## WORK ORDER
Please copy, character for character, each line from the beginning of the listing to the line containing "pirkkob (96, 1078)", including both.

## RECORDS FOR THIS EXERCISE
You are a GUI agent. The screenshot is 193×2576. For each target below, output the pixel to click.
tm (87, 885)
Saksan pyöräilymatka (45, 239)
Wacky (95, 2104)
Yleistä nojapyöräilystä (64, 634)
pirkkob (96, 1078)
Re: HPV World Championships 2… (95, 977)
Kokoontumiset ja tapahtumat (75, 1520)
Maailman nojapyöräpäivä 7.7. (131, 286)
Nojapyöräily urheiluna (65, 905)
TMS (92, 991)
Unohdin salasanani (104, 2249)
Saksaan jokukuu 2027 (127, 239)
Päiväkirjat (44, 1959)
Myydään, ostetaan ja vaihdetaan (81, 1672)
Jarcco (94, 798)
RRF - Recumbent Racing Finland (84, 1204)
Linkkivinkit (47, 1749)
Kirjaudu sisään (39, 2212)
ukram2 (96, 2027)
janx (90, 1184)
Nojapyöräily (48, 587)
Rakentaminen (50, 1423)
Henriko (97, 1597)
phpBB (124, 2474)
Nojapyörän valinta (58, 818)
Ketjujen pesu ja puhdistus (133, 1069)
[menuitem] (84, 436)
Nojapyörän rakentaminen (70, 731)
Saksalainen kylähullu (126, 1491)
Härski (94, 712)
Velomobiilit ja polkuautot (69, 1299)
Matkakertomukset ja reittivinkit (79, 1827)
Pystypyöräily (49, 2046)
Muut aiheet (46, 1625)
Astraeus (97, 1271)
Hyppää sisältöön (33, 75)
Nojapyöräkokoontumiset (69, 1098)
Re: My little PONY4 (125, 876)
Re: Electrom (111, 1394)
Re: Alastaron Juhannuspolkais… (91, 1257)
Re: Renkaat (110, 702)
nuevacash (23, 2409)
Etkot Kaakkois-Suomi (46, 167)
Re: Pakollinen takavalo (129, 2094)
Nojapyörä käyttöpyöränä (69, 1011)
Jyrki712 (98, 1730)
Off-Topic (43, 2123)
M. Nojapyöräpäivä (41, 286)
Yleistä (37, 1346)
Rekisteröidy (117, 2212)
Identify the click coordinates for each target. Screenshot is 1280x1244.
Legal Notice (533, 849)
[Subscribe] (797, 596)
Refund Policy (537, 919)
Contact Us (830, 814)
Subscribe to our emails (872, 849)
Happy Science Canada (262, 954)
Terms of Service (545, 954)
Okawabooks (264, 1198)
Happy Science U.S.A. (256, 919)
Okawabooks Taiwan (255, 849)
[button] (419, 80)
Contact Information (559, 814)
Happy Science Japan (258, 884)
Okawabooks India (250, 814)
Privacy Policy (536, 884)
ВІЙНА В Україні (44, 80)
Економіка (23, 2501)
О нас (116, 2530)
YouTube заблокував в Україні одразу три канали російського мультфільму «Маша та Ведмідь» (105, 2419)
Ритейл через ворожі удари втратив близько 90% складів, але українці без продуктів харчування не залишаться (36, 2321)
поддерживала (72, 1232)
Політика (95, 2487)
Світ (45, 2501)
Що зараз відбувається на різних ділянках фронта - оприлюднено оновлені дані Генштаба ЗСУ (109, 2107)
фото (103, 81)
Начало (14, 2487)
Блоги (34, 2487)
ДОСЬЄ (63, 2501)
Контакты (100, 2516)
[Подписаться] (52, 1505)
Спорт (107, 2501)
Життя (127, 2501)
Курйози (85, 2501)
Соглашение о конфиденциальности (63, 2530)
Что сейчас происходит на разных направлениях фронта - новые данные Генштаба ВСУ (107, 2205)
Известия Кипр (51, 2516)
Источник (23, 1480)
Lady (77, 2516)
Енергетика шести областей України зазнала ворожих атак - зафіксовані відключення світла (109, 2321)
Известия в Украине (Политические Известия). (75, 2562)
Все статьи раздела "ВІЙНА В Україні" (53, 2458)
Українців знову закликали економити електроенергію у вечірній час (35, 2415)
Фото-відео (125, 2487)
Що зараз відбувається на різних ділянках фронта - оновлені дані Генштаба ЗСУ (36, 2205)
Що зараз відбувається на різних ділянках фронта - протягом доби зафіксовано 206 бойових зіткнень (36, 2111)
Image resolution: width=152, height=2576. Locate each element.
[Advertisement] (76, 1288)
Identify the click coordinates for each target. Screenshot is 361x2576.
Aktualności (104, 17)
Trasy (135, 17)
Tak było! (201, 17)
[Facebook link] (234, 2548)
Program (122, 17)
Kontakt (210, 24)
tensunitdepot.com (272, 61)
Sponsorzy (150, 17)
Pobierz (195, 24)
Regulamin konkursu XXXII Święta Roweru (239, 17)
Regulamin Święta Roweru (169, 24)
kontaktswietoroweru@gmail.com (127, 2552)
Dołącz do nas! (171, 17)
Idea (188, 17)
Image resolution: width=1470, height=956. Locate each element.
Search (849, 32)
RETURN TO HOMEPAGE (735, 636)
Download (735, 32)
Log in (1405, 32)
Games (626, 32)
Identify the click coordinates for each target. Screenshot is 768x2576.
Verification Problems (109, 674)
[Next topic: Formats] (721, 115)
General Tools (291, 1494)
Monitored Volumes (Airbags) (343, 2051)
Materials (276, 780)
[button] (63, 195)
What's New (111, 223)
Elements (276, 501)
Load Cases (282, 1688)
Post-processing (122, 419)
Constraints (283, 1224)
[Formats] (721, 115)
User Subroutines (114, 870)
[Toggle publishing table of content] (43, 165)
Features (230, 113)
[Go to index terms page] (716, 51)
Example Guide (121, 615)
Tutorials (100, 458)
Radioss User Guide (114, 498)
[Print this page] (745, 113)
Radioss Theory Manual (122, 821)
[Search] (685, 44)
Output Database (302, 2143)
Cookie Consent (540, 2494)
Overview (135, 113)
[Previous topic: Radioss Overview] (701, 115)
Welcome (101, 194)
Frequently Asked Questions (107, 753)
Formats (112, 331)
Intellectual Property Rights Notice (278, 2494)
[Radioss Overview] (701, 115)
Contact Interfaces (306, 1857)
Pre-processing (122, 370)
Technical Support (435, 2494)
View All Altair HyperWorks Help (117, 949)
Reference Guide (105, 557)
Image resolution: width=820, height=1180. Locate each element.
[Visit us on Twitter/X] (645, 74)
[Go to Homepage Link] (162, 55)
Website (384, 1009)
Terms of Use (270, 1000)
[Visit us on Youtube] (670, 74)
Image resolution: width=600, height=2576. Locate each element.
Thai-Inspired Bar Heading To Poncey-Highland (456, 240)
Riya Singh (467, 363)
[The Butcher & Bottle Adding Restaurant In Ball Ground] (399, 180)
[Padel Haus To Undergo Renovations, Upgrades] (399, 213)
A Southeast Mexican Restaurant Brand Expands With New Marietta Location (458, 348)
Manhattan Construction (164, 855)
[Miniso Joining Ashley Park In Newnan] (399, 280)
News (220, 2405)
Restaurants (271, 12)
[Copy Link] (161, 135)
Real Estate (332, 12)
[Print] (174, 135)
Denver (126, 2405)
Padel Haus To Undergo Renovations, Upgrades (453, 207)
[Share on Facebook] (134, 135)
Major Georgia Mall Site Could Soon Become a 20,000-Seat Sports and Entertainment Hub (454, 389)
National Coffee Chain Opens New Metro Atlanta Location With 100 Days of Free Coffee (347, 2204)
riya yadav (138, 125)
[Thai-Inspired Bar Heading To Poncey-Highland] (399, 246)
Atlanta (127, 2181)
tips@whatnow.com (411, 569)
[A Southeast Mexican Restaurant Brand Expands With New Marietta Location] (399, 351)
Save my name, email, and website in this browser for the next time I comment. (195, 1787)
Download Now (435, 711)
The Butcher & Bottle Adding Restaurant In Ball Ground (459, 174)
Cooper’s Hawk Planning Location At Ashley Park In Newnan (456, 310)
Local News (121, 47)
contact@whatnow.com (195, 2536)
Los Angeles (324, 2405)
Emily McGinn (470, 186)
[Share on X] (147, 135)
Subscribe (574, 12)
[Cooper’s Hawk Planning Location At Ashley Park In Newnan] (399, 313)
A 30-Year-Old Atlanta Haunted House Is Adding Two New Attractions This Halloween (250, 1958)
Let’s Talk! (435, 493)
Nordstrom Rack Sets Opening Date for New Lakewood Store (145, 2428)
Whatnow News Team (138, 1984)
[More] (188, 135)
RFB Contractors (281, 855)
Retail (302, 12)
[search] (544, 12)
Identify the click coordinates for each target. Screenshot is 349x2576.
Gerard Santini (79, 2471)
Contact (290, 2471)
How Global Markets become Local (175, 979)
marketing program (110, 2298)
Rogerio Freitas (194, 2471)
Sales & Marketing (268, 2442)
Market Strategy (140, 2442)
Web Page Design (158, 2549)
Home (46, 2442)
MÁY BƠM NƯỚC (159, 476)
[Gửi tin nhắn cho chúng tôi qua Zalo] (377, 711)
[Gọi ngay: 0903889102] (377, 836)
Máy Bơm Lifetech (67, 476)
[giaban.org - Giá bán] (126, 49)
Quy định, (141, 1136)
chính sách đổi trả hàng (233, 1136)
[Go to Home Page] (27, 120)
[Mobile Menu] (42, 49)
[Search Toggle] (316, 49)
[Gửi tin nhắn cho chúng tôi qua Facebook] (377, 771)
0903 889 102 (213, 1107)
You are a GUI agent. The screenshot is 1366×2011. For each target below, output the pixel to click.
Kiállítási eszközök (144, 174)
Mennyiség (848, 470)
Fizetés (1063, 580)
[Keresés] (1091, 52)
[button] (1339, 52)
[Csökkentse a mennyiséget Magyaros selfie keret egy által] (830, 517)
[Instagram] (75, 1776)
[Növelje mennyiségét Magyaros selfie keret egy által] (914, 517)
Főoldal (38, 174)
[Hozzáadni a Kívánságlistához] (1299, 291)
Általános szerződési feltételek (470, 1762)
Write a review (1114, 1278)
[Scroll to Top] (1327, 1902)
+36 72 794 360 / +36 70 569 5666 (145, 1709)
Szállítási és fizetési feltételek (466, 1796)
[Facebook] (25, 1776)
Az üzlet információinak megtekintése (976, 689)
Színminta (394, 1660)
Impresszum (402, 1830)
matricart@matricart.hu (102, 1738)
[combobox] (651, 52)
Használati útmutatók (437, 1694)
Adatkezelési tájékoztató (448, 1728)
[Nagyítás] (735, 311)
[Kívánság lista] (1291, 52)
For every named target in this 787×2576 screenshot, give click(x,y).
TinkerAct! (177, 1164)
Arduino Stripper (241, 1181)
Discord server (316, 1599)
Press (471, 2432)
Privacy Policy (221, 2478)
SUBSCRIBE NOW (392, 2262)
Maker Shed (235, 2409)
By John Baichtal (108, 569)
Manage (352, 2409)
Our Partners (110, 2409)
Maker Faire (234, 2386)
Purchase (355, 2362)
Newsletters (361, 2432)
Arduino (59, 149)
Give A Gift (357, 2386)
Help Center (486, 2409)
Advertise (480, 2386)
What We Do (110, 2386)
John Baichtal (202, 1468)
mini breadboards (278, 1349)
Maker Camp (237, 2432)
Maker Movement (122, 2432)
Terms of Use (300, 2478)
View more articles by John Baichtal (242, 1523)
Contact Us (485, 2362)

## OUTPUT OF THE TASK
You are a GUI agent. The screenshot is 193×2576. For each target below, output the pixel to click.
tm (87, 885)
Saksan pyöräilymatka (45, 239)
Wacky (95, 2104)
Yleistä nojapyöräilystä (64, 634)
pirkkob (96, 1078)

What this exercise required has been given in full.